What is asked:
Answer these questions from the discussion of wiping hard disks below.
(a) Which tool did one writer use to wipe two old computers, and as part of what program?
(b) With encryption, what must be done with the key?
(c) What is the second problem with degaussers?

Excerpted text:
▼▼▼
The determined Real Programmer can write Fortran programs in any language.
GP probably meant by 'powerful' magnets the kind you can get at scientific supplies shops, or even (in slightly less powerful degree) at ThinkGeek.
The 'powerful' in the article refers to the power akin to an MRI scanner. Ever see that video of somebody holding a scissor on a string several feet away from the aperture, and the scissor points straight to it with some duress on the holder's finger from the string when the MRI is on?
Suffice to say that nobody in a home/office environment is going to have one those 'powerful' magnets laying around.
Me - I settled for "Darik's Boot and Nuke" as part of the Eraser program to wipe two old computers, and will again for a third shortly. They never had highly classified or particularly sensitive information - just stopping the casual users from retrieving old porn. I hate porn pirates.
Now, even assuming there's something remaining after thermite, how do you get it out of a molten platter? The head hovers at nanometers from the disk's surface. A bent disk with a huge hole through it will just instantly wreck any head trying to read it. Is it even technically possible to restore the platter to a condition where you can even try to read anything from it?
Besides, shouldn't all the data vanish due to the reaction bringing the surface above the Curie temperature?
Degaussers are nothing new. But there is no need to use them. Encryption does the trick as well. Just erase the key securely and you are done. If the device that the disk is installed in does not support encryption, then develop a module that sits between disk and device and encrypt on that. Attach a switch that triggers key erasure.
There is a second problem with degaussers: You have to physically remove the disks from their housing. That may take more than minutes.
And there is a third problem with degaussers: You have to very carefully check they work with each device they are to be used on. For example, older degaussers do fine for older disks, but are completely useless for modern ones.
▲▲▲
Collected data:
▼▼▼
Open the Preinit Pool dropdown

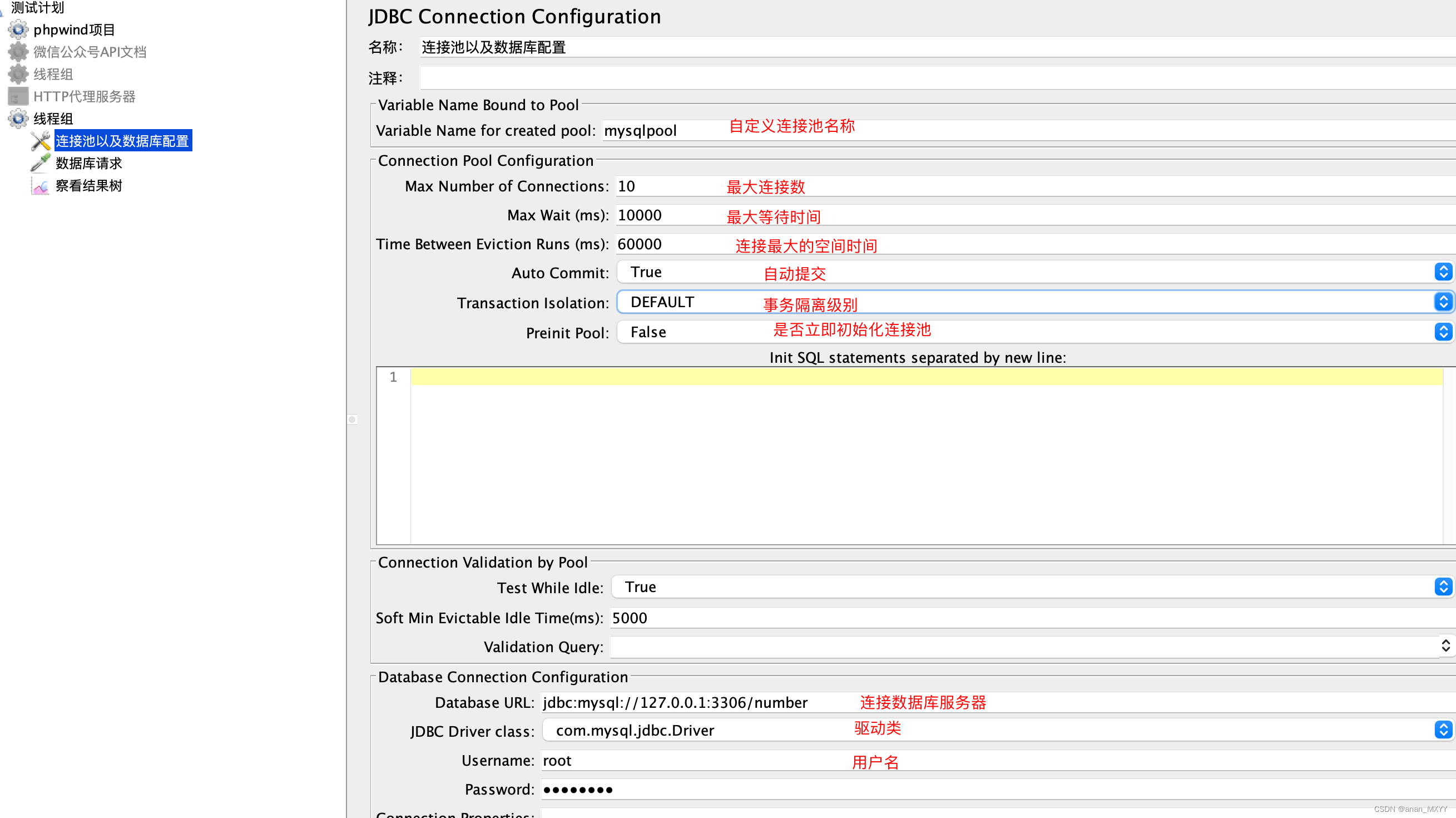pos(1443,332)
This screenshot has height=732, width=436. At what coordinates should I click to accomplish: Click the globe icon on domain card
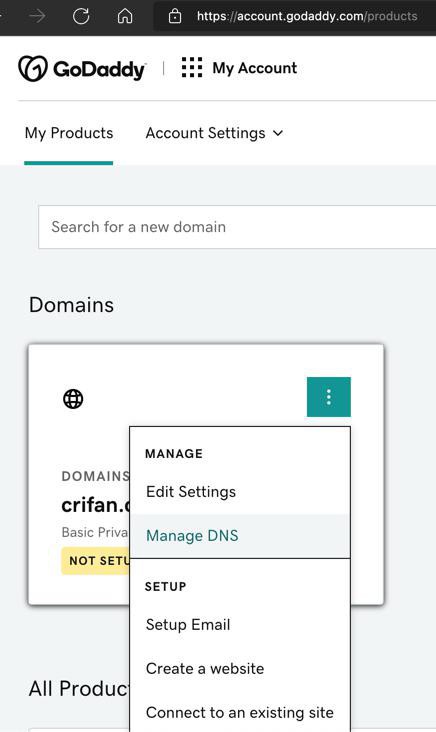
▲▲▲
Response:
(a) "Darik's Boot and Nuke," as part of the Eraser program.
(b) The key must be erased securely.
(c) You have to physically remove the disks from their housing, which may take more than minutes.